Terkait kerusuhan pasca aksi 22 Mei, Amnesty International Indonesia sadar bahwa asrama Brimob telah diserang oleh sekelompok orang beberapa jam setelah protes massal berakhir Selasa malam, tetapi respons kepolisian terhadap serangan semacam itu tetap harus proporsional.
Meski menjadi tugas yang sulit, apalagi ketika terdapat sejumlah orang telah melakukan tindakan yang melanggar hukum dan kekerasan, adalah penting bahwa jajaran kepolisian tetap menghormati kaidah-kaidah hukum hak asasi manusia.
Kaidah ini tidak boleh dilupakan.

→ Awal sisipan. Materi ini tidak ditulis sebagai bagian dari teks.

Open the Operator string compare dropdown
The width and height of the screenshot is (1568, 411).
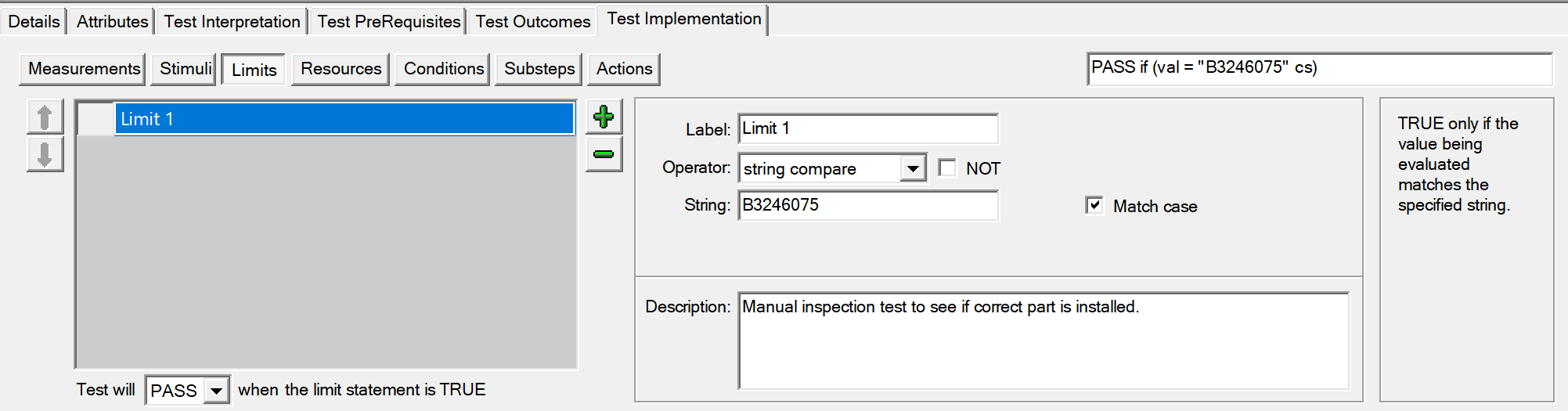point(912,168)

Aparat dibenarkan untuk dapat menggunakan kekuatan, tetapi itu hanya jika benar-benar diperlukan dan harus bersifat proporsional.
“Jadi jelas terlihat adanya indikasi pelanggaran HAM yang terjadi setelah demonstrasi 22 Mei, oleh karena itu penting untuk memastikan Komnas HAM secara aktif terlibat dalam melakukan investigasi untuk mengumpulkan bukti-bukti dugaan pelanggaran HAM yang terjadi,” kata Usman Hamid.
Amnesty International Indonesia juga menyayangkan bahwa pemerintah Indonesia mengambil langkah menerapkan restriksi terhadap platform media sosial seperti Facebook, Instagram, Whatsapp dan Twitter selama beberapa hari setelah aksi 22 Mei.
Walaupun pembatasan tersebut telah dicabut oleh pemerintah pada 25 Mei 2019, Amnesty International mengingatkan pemerintah bahwa langkah ceroboh tersebut adalah pelanggaran hak orang untuk mendapatkan informasi. Bahkan yang lebih besar lagi adalah pelanggaran terhadap kebebasan berpendapat.